Nuclear power is not ‘green’

The Special to The Times op-ed “Next-generation nukes for a clean-energy future” [Opinion, April 20] was completely one-sided. Nuclear power is not “green.”

The mining and enriching of nuclear fuel is highly energy-intensive and when this cost is factored in, nuclear power produces a carbon equivalent approaching that of natural gas.

Uranium mining in Canada has left behind 200 million tons of radioactive tailings, fine as flour, which blow in the wind and flow downstream. Typically 5 percent of energy production from a nuclear plant is expended containing and cooling nuclear reactions.

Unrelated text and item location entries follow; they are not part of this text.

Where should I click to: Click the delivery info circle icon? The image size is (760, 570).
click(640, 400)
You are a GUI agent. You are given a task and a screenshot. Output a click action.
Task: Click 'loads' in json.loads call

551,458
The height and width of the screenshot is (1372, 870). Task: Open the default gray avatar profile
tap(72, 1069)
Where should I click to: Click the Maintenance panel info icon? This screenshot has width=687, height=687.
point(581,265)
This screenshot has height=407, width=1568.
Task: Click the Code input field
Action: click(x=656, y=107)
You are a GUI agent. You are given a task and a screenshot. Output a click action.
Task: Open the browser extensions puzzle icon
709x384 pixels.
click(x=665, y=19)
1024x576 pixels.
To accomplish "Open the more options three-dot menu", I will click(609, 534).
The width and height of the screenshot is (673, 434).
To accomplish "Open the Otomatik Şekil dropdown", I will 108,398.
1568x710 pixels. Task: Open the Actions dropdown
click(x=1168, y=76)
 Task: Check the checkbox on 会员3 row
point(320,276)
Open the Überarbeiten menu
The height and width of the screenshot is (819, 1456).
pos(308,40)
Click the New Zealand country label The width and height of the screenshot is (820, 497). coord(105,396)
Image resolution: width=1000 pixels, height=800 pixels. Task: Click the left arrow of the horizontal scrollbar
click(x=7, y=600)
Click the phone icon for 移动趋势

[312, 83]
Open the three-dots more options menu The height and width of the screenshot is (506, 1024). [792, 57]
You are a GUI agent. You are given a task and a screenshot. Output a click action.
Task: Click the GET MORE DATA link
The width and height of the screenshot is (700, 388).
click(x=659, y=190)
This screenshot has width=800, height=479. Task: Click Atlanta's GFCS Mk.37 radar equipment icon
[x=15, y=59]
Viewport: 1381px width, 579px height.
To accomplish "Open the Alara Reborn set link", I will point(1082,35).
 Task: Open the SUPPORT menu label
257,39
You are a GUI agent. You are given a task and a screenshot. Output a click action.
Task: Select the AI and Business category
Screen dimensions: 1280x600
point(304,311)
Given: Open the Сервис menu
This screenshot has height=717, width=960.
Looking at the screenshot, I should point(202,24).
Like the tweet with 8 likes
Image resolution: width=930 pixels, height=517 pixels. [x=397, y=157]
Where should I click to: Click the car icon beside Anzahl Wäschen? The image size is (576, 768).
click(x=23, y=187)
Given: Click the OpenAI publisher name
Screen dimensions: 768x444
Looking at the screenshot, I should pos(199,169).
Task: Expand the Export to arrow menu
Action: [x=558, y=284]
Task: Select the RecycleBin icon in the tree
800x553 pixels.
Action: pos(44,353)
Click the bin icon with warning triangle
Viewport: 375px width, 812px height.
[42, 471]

A new reactor typically costs $4 billion and cost overruns are common. It has taken from eight to 24 years to complete nuclear power plants in the United States. The same billions spent to build solar arrays, windmills, microbial fermenters, tidal and wave farms, as well as many other alternative technologies could yield results more quickly and supply all the power we need.

Each nuclear power plant and storage site is an obvious terrorist target. If the United States builds hundreds of nuclear plants, other countries would build thousands. Perfect security is impossible to achieve.

The technology involved in building nuclear power plants is a steppingstone to the technology for building nuclear weapons. If the United States had not encouraged Iran to build nuclear power plants in the 1950s, perhaps Iran would not be building nuclear weapons now. Promoting nuclear energy as a worldwide solution to energy needs is like giving children loaded guns to play with.

Each nuclear power plant is bankrupt from the day it is built —the energy produced over its 40-year life can never cover the cost of storing nuclear waste for tens of thousands of years.